Essential Defenders, v. 4
Collects: Defenders #61-91 (1978-81)
Released: July 2008 (Marvel)
Format: 584 pages / black and white / $16.99 / ISBN: 9780785130611
It’s probably safe to say that the Essential Defenders, v. 4 is not the Defenders you remember.
There’s none of the inspired Steve Gerber madness, the stuff that made Gerber and the comics he worked on intensely interesting and occasionally baffling in the ‘70s. It never has the Big 4 — Silver Surfer, Namor, Dr. Strange, and the Hulk — together at once, although it does have the latter three a few times. But Namor shows up only reluctantly, it seems, and Dr. Strange appears in less than half the book. Heck, his apprentice / lover Clea seems to be around as much. And it’s not quite what it would become, with a full cast of B-level heroes (Son of Satan, Gargoyle, Demon Slayer, Beast, etc.).
So for the most part, you have Nighthawk, Valkyrie, Hellcat, and the Hulk. These are great characters,although the modern Marvel Universe seems to do just fine without them. (The Hulk in this era of The Defenders — simple, touchy, and bean-loving — is not the current incarnation of the Jade Giant.) But they are all seemingly supporting characters, none of whom can support a title. I mean, the Hulk had his own comic, so he could obviously drive a plot, but when he goes, he goes alone. There’s no one stable on this non-team, perhaps by desire, and there’s no one for the team to rally around or be the leader in tough times. (Nighthawk pointedly shoves that obligation away repeatedly.) There’s a reason the X-Men have almost always had either Cyclops or Colossus, despite both of them being as dull as Point Barrow in January.
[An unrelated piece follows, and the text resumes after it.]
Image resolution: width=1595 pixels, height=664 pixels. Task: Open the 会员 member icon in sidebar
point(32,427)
Writers Ed Hannigan and David Anthony Kraft hatch some good ideas here — excellent ideas, actually. The Mandrill storyline is the best, stretching throughout the volume. Mandrill, the mutant man-ape who can control any female who breathes his pheromones, is a creepy villain who is underplayed (and underused); I can’t tell whether this is because going all out with his powers would be too unsettling for kids (or adults, really) or would have violated the Comics Code. In any event, it’s fascinating to watch Valkyrie’s struggle against a villain simple biology has made an easy target for male heroes but near impossible for her to defeat. Her rage and frustration are nicely played.
A confrontation between Black Panther and Namor is interesting, for no other reason than I don’t think the two rulers had ever clashed before, but the near war between their two nations gets overlooked in the Marvel Universe proper because it happened in Defenders. The “Defenders for a Day” story, in which hanger-on Dollar Bill throws open Defenders membership to anyone, starts off with the chaos of a dozen or two unaffiliated superheroes showing up at Defenders HQ but disappointingly ends with an ineffectual fight against supervillains and petulant heroes.
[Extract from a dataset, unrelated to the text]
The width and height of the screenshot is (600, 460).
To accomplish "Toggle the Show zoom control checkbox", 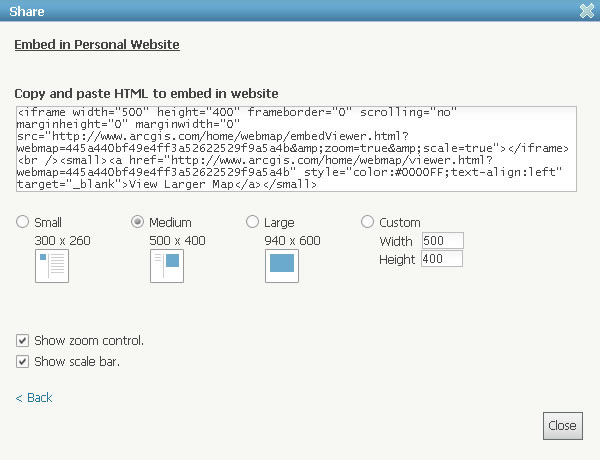I will click(23, 340).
Unfortunately, there’s a lot of ideas that fall flat. I don’t care about the Defenders battling the Unnameable, although I am interested in what Hannigan has against — or for — Houghton-Mifflin. (He uses the company’s name, written backwards, as a foreign language.) When Lunatik went from some weird vigilante to fragments of an interstellar pirate prince, I stopped caring. Foolkiller just doesn’t quite work in the Defenders framework — should a guy with a ray gun really be such a challenge? — and although I’m sure Omega the Unknown’s story deserved to be finished, I wish it hadn’t been dragged into Defenders, even if Ruby Thursday was used to help finish it up. Nighthawk’s millionaire playboy identity is investigated by federal agents, but that story has already been done in Defenders. I don’t care about Valkyrie’s duties in Valhalla; although her interactions with our world are interesting, I don’t care about the war among the Asgardians, especially since it seems to be between Hela (the good guy!) and some upstart. A war in Asgard without Thor or Odin or Loki is pointless.
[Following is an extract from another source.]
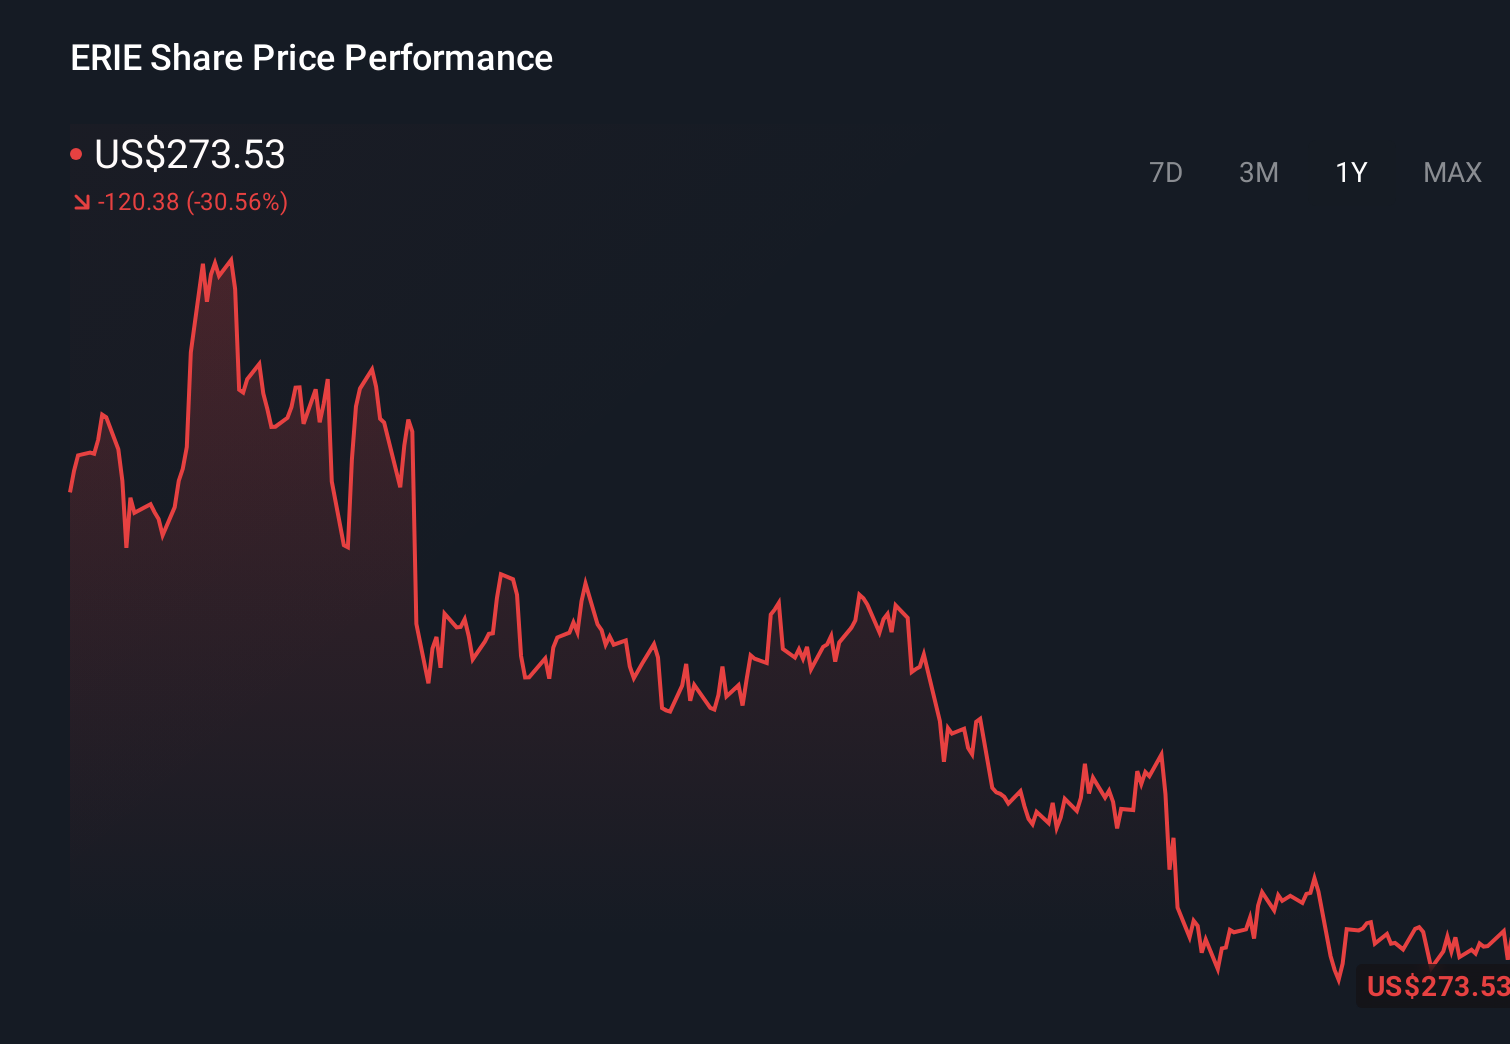Click the shaded area under the price line

[x=300, y=800]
And there’s only so much of Hellcat’s “golly-whillikers-gee-whiz-shucks” dialogue I can take before I just pray someone beats the cornball right out of her.
The art comes mainly from Herb Trimpe and Don Perlin. Trimpe’s art is good, and as one of the definitive Hulk artists, he’s a good fit for the title. However, his run is marred by multiple inkers and is a good study in the effect different inkers can have on the same penciller. Perlin is a solid ‘70s / ‘80s artist, although perhaps not quite the equal of Trimpe. There’s also a few issues by Sal Buscema, and any chance to see him draw the Hulk is always a bonus.
I want to recommend this book, but I feel it’s missing something. It feels ragged, sometimes; the transitions between status quos aren’t quite as smooth as they should be. It also feels like it’s still having a bit of a hangover from Gerber’s days. It has big ideas that it can’t quite deliver on. To be fair, however, this book was quite forward thinking for its day, featuring strong, independent female leads in the ‘70s. (Not quite as strong as Chris Claremont women — there is such a thing as going too far, after all.)
Still, it falls short of being excellent.